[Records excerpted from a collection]
------------------------------------------------------------
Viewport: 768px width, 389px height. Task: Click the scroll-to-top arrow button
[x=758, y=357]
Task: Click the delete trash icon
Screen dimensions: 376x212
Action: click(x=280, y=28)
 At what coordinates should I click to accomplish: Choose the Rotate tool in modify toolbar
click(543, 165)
------------------------------------------------------------
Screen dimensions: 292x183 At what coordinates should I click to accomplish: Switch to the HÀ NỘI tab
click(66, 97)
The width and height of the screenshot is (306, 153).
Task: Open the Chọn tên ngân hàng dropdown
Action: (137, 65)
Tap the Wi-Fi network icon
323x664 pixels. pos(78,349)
------------------------------------------------------------
Set exercise |
Swap "Rotate" for "Scale" in the items from the line with "At what coordinates should I click to accomplish: Choose" up to and including the line with "click(543, 165)". Give back only those lines, with everything else left as it is.

Reply to the task |
 At what coordinates should I click to accomplish: Choose the Scale tool in modify toolbar
click(543, 165)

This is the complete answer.